I had been told that there was NOTHING that could be done about my tracheal stenosis. I did not know any better so I believed that NOTHING was what would happen.
So from 2000 until June 2002, I thought there was nothing that could be done to fix the stenosis. However, one day in June 2002, I was in a doctor’s office (not my physician during my ARDS crisis) when the doctor and her resident said they thought that NOTHING seemed like a really impossible word. The Resident, who seemed only a few days older that Doogie Howser, said, “that if I were his mother, he would search the earth to find a way to have the tracheal stenosis fixed.” The doctor referred me to another physician who referred me to a surgeon at the University of Michigan. Once I learned that I was going to be evaluated at the university, I started to do my research: reading and asking questions and searching for information.
I think we have all learned that nothing in the medical world moves quickly…but in my case, it seemed that once a decision was made, everything moved like lightening speed! I saw a new ENT in June and a surgeon in July! WOW! It seemed, in a very short span of time, that there WAS something that could possibly be done. I had a lot of questions to ask. I knew I was able to ask good questions over the last 6 months because I was armed with information and armed with advice from people in the ARDS community. Many in the ARDS community have been there and have gone forth and sought out second and third opinions. I know that information and the support have made it possible for me to try to maintain a positive attitude about the tests, the procedures, and, now, the upcoming surgery.
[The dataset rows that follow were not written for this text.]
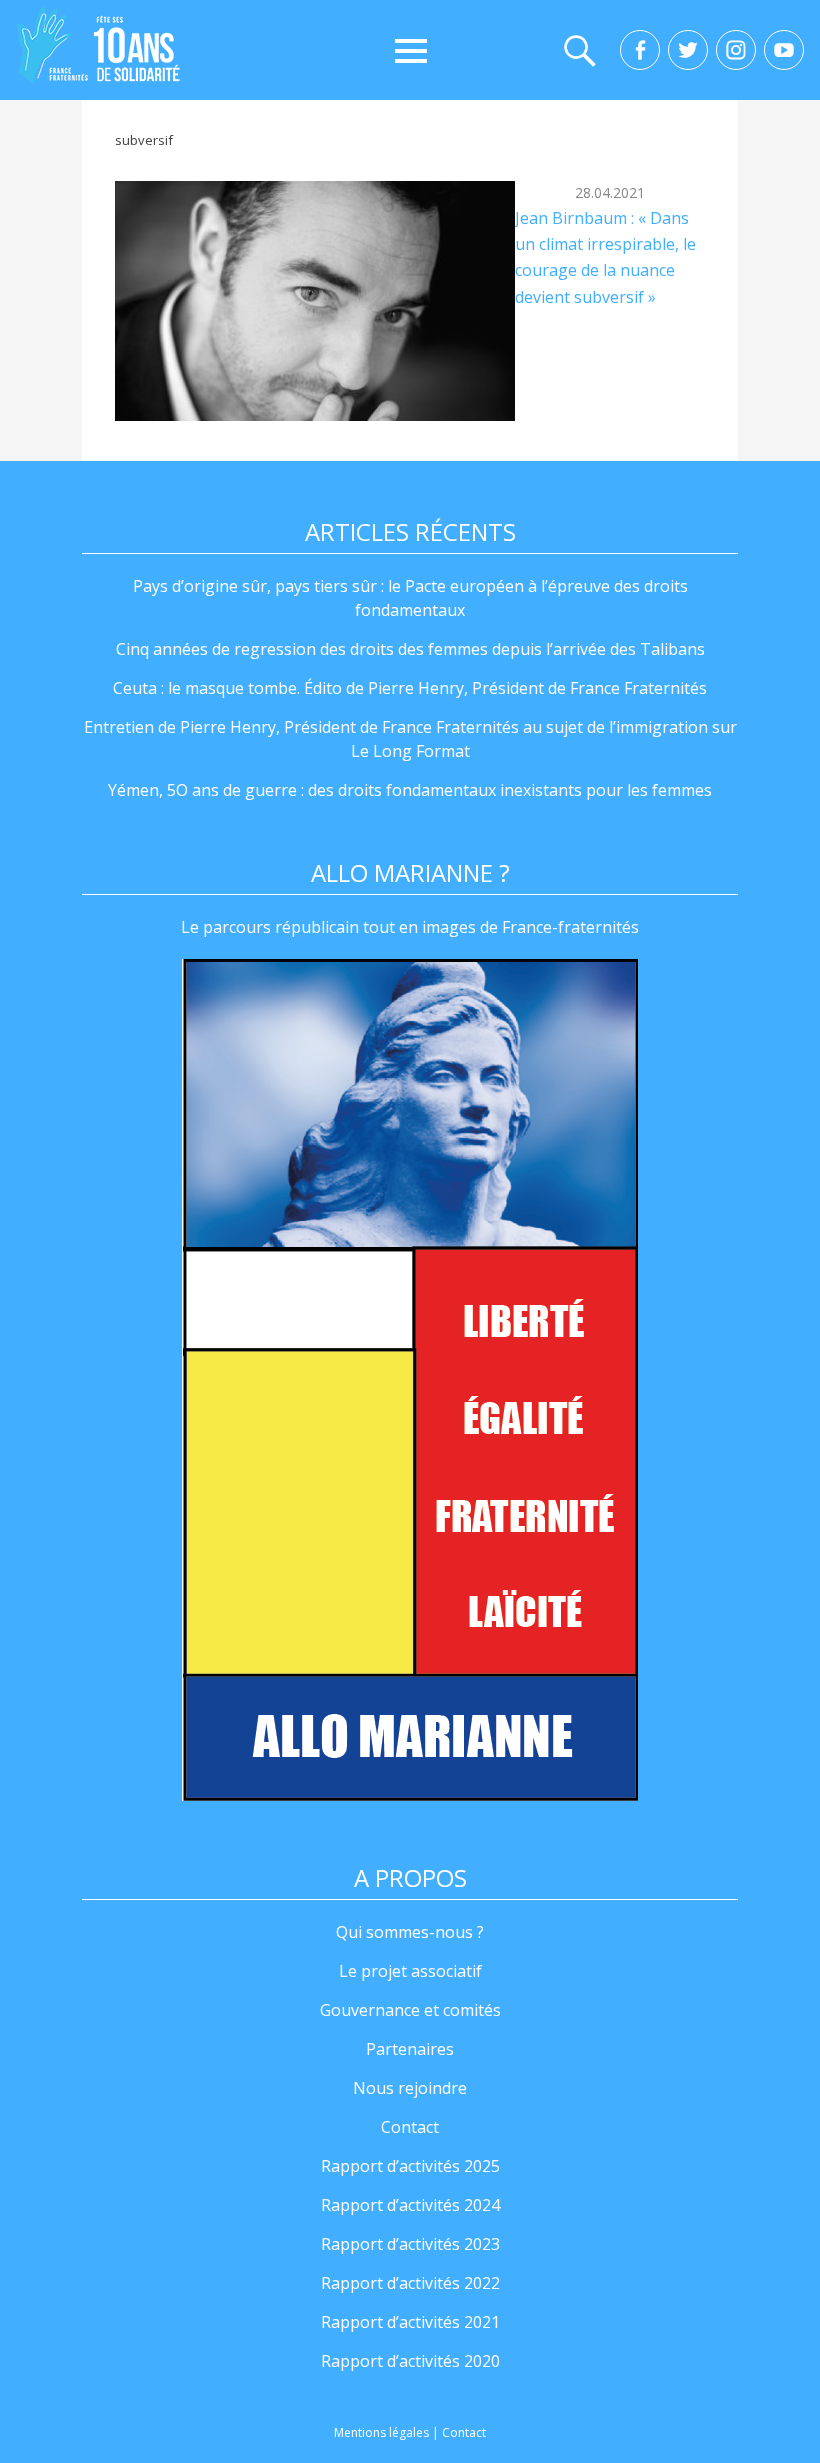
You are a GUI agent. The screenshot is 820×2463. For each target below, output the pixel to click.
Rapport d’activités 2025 (410, 2166)
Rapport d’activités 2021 (410, 2322)
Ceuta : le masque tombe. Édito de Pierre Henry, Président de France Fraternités (410, 688)
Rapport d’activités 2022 (410, 2283)
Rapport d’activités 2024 (410, 2205)
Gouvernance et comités (410, 2010)
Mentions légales (381, 2432)
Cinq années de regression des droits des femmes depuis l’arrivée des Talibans (410, 649)
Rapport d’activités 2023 (410, 2244)
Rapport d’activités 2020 (410, 2361)
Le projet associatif (410, 1971)
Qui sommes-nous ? (410, 1932)
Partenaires (410, 2049)
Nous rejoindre (410, 2088)
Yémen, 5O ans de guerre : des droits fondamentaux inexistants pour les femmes (410, 790)
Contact (410, 2127)
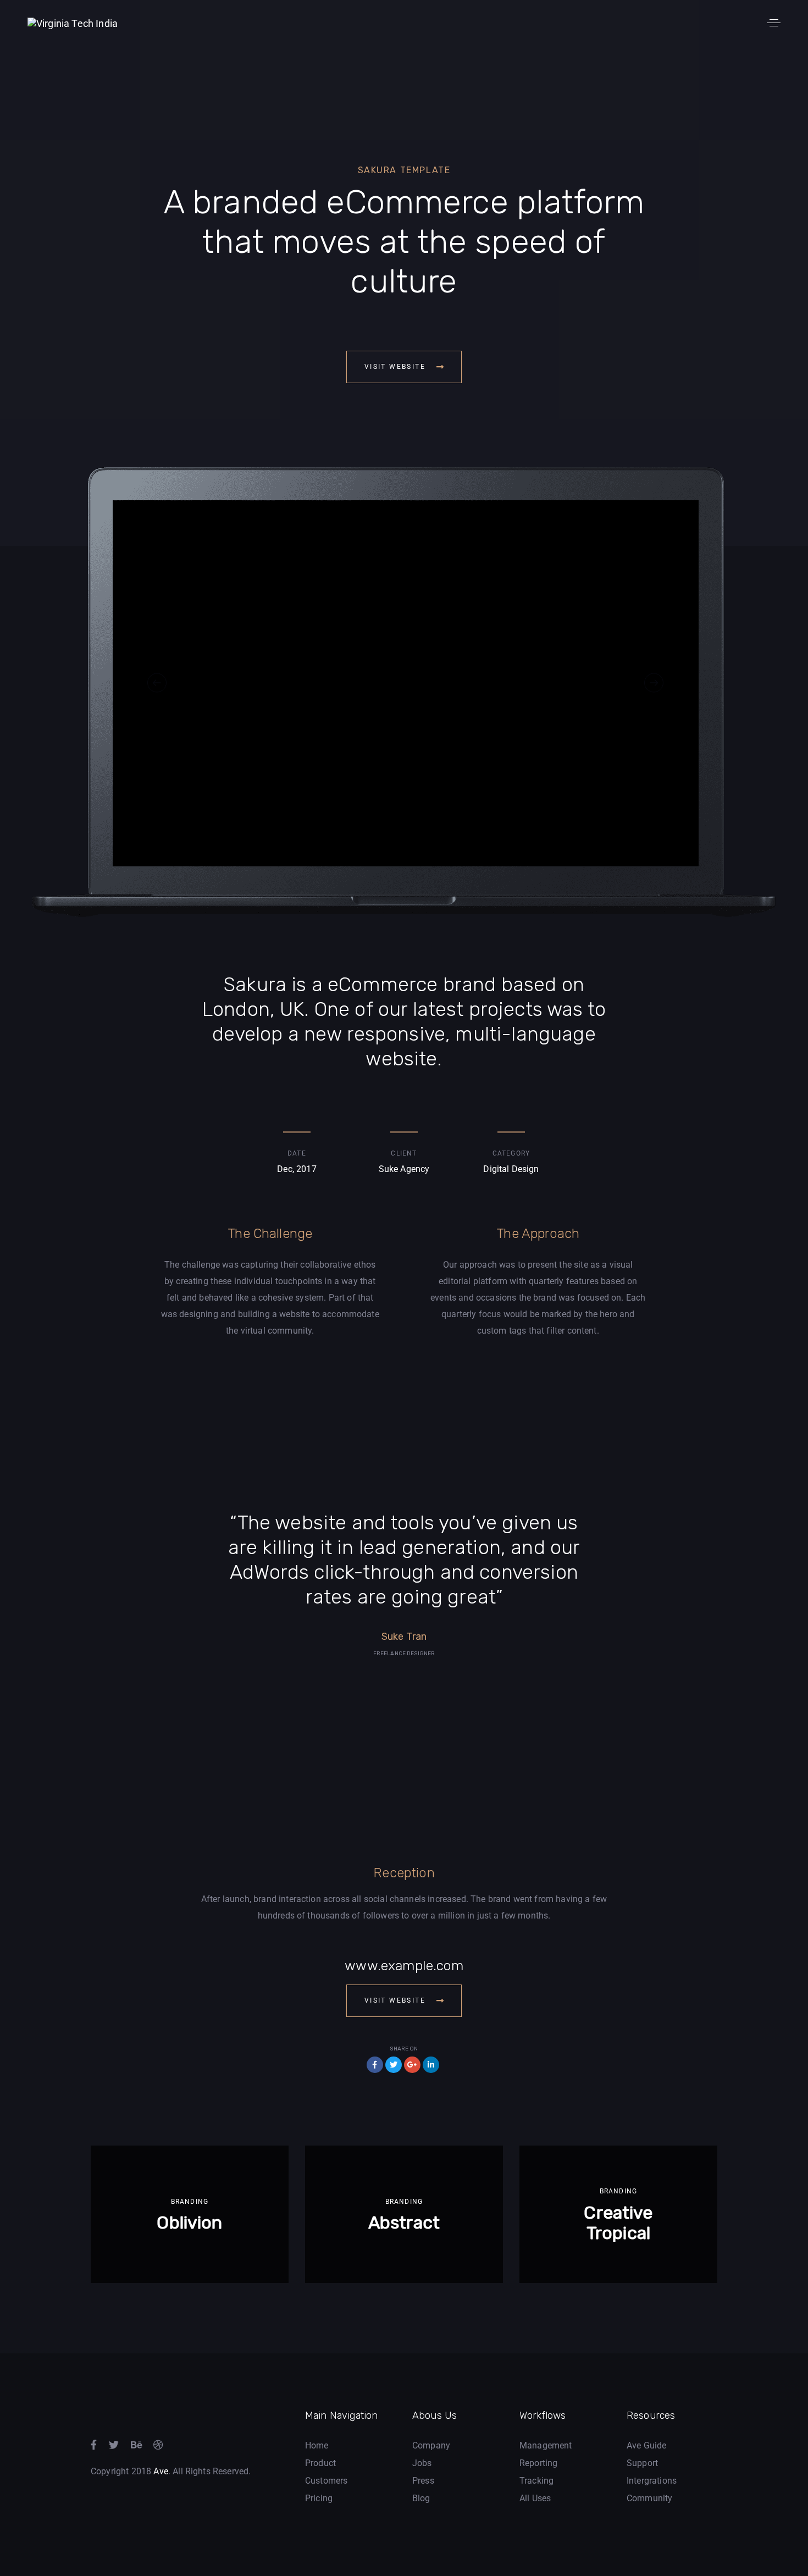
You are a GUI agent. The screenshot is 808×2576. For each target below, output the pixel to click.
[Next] (653, 683)
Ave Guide (646, 2445)
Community (649, 2498)
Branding (190, 2201)
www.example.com (404, 1966)
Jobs (422, 2463)
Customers (326, 2480)
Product (320, 2463)
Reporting (538, 2463)
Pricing (319, 2498)
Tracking (536, 2480)
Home (317, 2445)
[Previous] (157, 683)
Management (545, 2445)
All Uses (535, 2498)
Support (642, 2463)
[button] (774, 22)
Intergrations (652, 2480)
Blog (421, 2498)
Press (423, 2480)
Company (431, 2445)
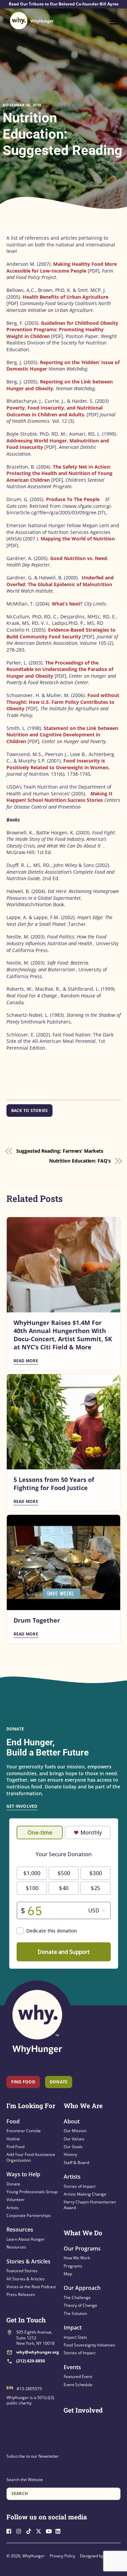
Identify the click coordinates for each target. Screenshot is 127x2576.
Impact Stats (75, 2337)
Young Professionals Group (32, 2192)
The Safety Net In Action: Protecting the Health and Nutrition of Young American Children (59, 473)
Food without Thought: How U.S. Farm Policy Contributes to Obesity (62, 702)
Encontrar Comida (23, 2131)
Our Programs (82, 2248)
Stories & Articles (28, 2261)
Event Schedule (78, 2384)
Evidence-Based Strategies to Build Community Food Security (60, 633)
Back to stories (29, 1110)
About (72, 2121)
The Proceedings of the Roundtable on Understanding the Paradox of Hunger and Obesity (59, 669)
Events (72, 2367)
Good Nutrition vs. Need (78, 558)
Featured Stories (22, 2271)
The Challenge (77, 2297)
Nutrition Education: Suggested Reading (62, 134)
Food (13, 2121)
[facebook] (10, 2530)
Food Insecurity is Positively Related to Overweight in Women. (58, 764)
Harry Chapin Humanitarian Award (90, 2204)
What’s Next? (67, 603)
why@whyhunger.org (37, 2352)
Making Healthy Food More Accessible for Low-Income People (61, 267)
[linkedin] (60, 2530)
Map (68, 2274)
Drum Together (37, 1620)
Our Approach (82, 2288)
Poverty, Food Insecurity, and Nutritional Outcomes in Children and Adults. (54, 411)
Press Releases (20, 2294)
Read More (26, 1361)
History (70, 2154)
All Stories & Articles (25, 2279)
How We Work (77, 2258)
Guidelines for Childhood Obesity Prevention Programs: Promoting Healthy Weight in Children (62, 329)
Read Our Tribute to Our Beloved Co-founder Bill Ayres (64, 4)
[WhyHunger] (32, 20)
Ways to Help (23, 2174)
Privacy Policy (62, 2556)
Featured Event (78, 2376)
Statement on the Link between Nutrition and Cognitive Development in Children (62, 735)
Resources (19, 2229)
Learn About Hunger (25, 2239)
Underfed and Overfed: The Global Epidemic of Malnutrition (60, 581)
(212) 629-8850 (30, 2361)
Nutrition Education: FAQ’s (80, 1160)
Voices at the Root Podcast (31, 2287)
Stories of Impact (80, 2186)
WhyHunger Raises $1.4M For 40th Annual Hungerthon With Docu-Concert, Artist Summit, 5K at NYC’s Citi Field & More (63, 1335)
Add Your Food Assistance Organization (30, 2157)
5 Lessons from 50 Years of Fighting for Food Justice (54, 1483)
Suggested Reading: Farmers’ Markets (59, 1151)
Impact (73, 2327)
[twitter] (40, 2530)
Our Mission (75, 2131)
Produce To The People (73, 499)
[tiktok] (30, 2530)
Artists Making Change (85, 2194)
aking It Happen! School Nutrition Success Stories (59, 797)
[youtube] (50, 2530)
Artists (12, 2208)
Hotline (13, 2139)
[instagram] (20, 2530)
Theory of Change (80, 2305)
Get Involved (22, 1806)
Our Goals (73, 2146)
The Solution (75, 2313)
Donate (13, 2184)
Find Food (23, 2082)
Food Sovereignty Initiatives (89, 2345)
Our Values (74, 2139)
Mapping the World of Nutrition (77, 538)
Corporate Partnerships (28, 2215)
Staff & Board (76, 2162)
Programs (73, 2266)
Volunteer (15, 2199)
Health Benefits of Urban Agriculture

A neighbor teenager, Tommy, has often reminded me that I am helping to train all sorts of medical people. I know that he is right. Sometimes his kind words help when I am going from one office to another and from one lab to another and from one nurse to another. I am learning and they are learning. There is some comfort in the sense of a cycle.
I know that the information from the University of Iowa Medical School has helped me to recognize the technical terminology. I know my surgeon at the University of Michigan has helped me by treating me as an informed patient…a patient with knowledge and fears.
My family physician has helped me by providing medical and personal support. The nurses have helped by being the first-line of medical people I talk to on the phone in the office. All of these people have made me laugh. The University of Iowa has helped me study and to see just what is going on. Those in the ARDS community have helped me with the notion that I can get through this because I have the support. I have the support online. I also have support from those who have been in hospitals and in DR offices and in waiting rooms. I am especially lucky because I have many wonderful friends where I live. They have given emotional support, cooked meals, and sat with me during medical procedures. I also know that wonderful people, like Irene in Saginaw, have put me on their prayer chains I understand that there is frequently a window of opportunity for most things. With ARDS, there is one for 24-48 hours when our bodies had some insult and went into ARDS. With surgery, there is also one. I decided to go with my window of opportunity because I have a real sense of what the possibilities are given the surgery. I understand the dangers and the problems, and I do have fears. However, I also know that I have people all over the United States cheering me on. I cannot wait to tell you about the process and the recovery and the results.
Hmmmm… Think of Bob The Builder. His slogan: Can We Fix This? YES WE CAN!!